L'effondrement de ses recettes l'a plongée dans le rouge. Sa dette envers ses fournisseurs dépasse 7 milliards de dollars. Certaines entreprises étrangères, impayées depuis de longs mois, ont menacé de mettre la clé sous la porte. En expropriant ses créanciers, l'Etat évite de les rembourser. Il les indemnisera, un jour, peut-être, et comme il l'entendra. Car la nouvelle loi interdit aux spoliés de recourir à un arbitrage international. Le dernier mot appartiendra aux juges vénézuéliens aux ordres du régime.
Ainsi M. Chavez poursuit-il, à un rythme désormais plus rapide, l'étatisation de l'économie. Au fil des ans, il a nationalisé l'électricité, les télécommunications, le principal aciériste, une grande banque et l'industrie du ciment. Il a contraint les compagnies étrangères à devenir actionnaires minoritaires dans l'exploration et la production du brut de l'Orénoque.
Transition vers le socialisme ou "capitalisme d'Etat" ? Les dirigeants vénézuéliens récusent ce terme, qu'ils jugent offensant. "Nous allons enterrer le capitalisme !", annonce M. Chavez. Le Venezuela serait-il le premier pays à concilier socialisme, efficacité et liberté ? "Les autres pays ont échoué, répond l'économiste Jesus Faria, parce qu'ils n'ont jamais appliqué un vrai programme socialiste."
Empruntant à un langage néomarxiste où il est question de "propriété sociale" et d'"homme nouveau", M. Chavez établit un chaînon d'équivalences où gouvernement = Etat = société = peuple. Au-delà de ce court-circuit commode, son modèle économique ne frappe ni par sa réussite ni par son originalité. Un oeil sur La Havane, l'autre sur Moscou, M. Chavez continue d'y puiser son inspiration. "L'Amérique latine sera ce que la Russie n'a pas pu être", prédisait-il en 2005. Son ministre des finances, Ali Rodriguez, déclarait récemment : "Au Venezuela resurgit le rêve de l'Union soviétique."

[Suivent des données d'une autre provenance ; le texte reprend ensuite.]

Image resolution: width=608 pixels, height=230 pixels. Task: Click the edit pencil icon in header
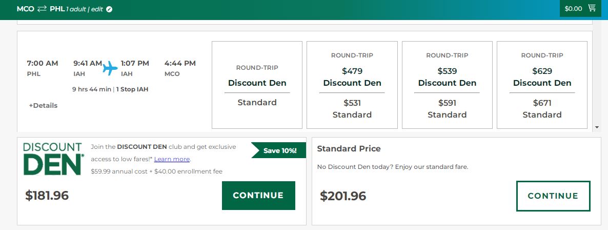tap(110, 9)
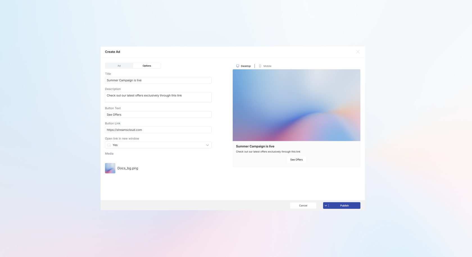This screenshot has height=257, width=472.
Task: Click the window icon beside Yes
Action: [x=109, y=145]
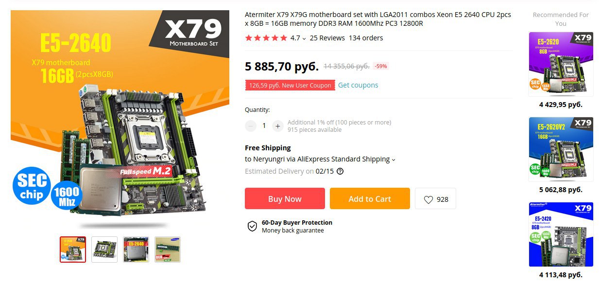Click the five-star rating icons
Screen dimensions: 600x286
tap(266, 38)
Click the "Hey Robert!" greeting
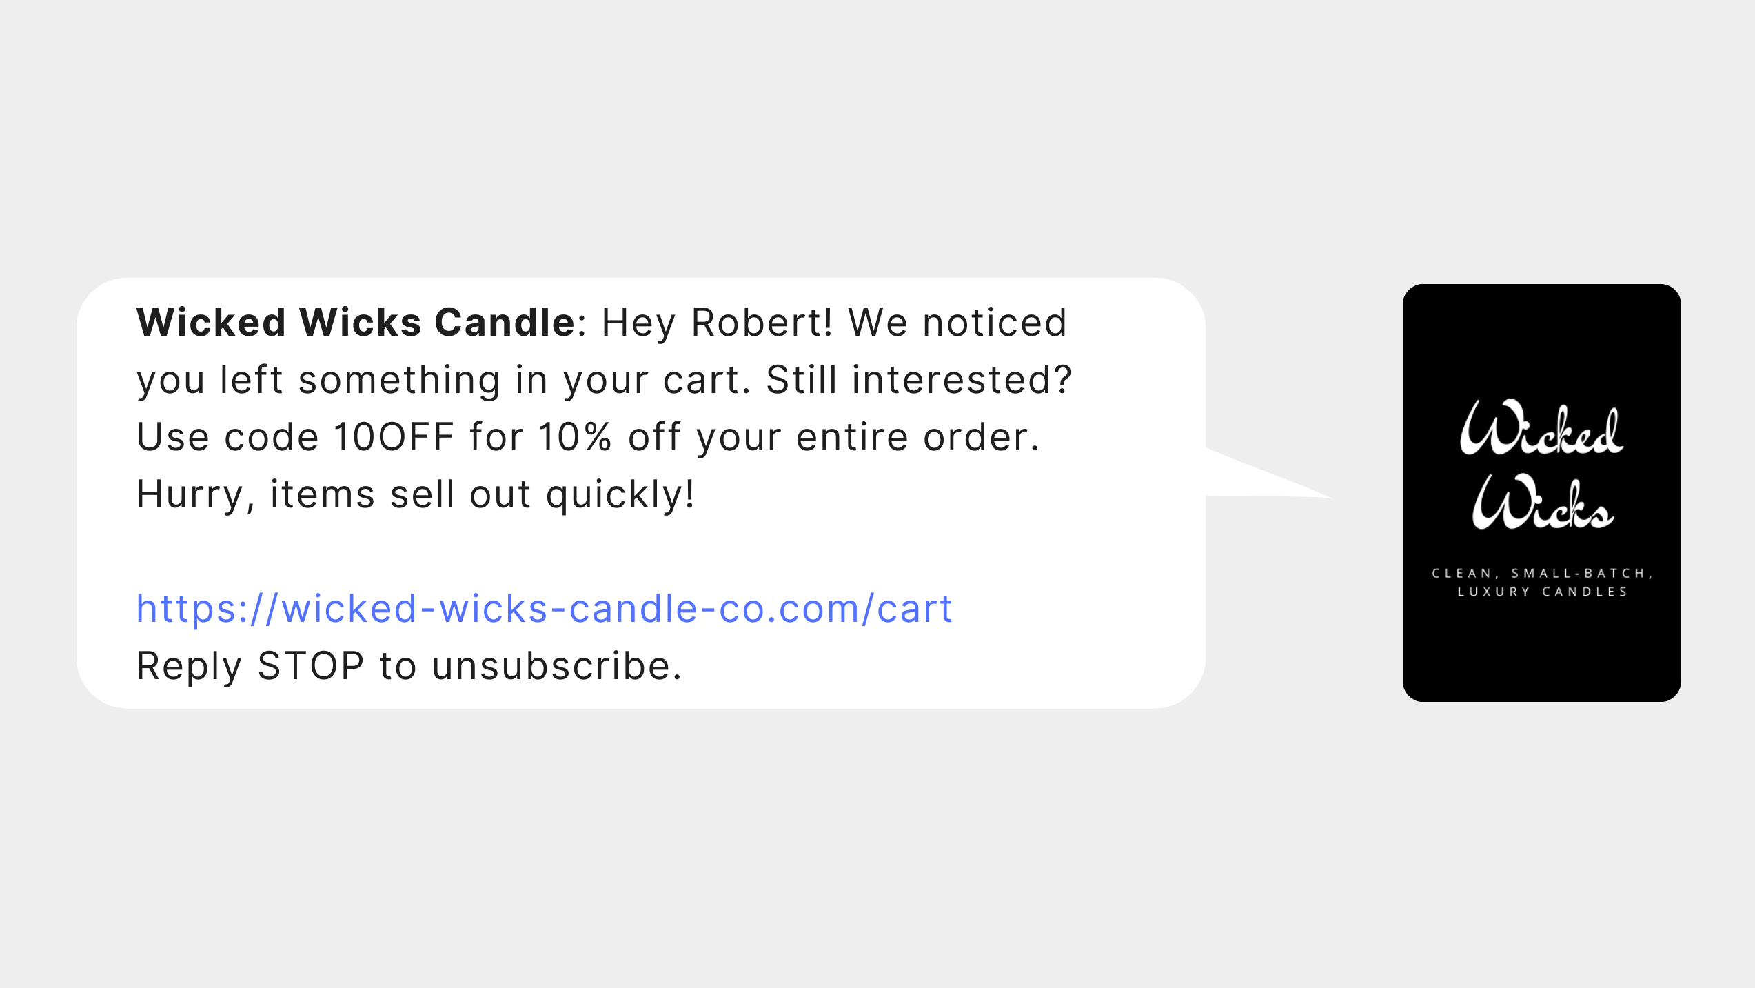1755x988 pixels. pos(717,322)
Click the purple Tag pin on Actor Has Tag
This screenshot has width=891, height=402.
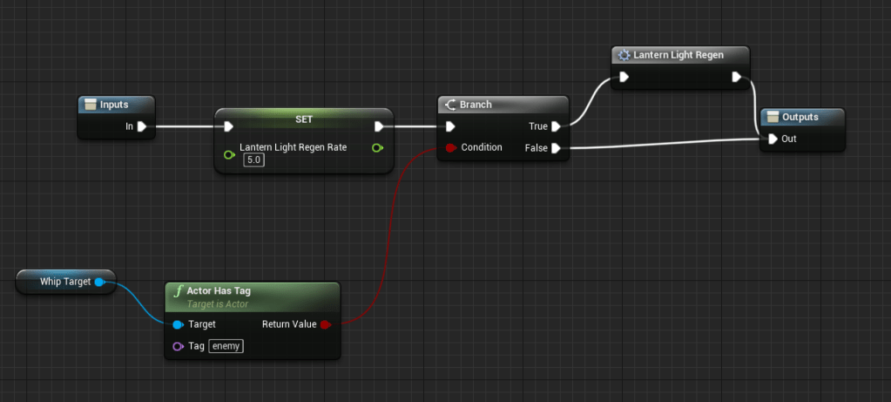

De plus en plus centralisé et militarisé, le régime harcèle ses opposants. "Ce sont tous des bandits", clame M. Chavez. Le maire de Maracaibo, Manuel Rosales, contraint de choisir entre la prison ou l'exil, s'est réfugié au Pérou. Celui de Caracas, Antonio Ledezma, n'a jamais vraiment pris ses fonctions : des nervis ont occupé ses bureaux ; une loi l'a dépossédé de ses pouvoirs et de son budget. Les gouverneurs des Etats ont été privés des revenus des ports et des aéroports.
Dès qu'ils émettent la moindre critique, les "camarades" deviennent des "traîtres", comme le général Raul Baduel, ex-ministre de la défense, emprisonné début avril. Les médias privés sont dans le collimateur du régime. Deux ans après avoir interdit la plus ancienne chaîne télévisée, RCTV, M. Chavez menace du même sort une autre chaîne, Globovision. Pour contrer "le terrorisme médiatique" des télévisions d'opposition, M. Chavez dispose de son interminable programme dominical, "Allô président". Il s'invite aussi en prime time sur tous les écrans, en vertu d'une réquisition d'antenne dont il use et abuse : au total, plus de 2 800 heures de présence télévisée en dix ans.
Tout cela inquiète l'Eglise, pour qui "la démocratie est en danger". En réponse, M. Chavez fustige "ces évêques impudents" qui défendent "les escrocs". Sûr de son bon droit et convaincu d'incarner seul la révolution qu'il a déclenchée, le champion du socialisme bolivarien supporte de moins en moins la contrariété.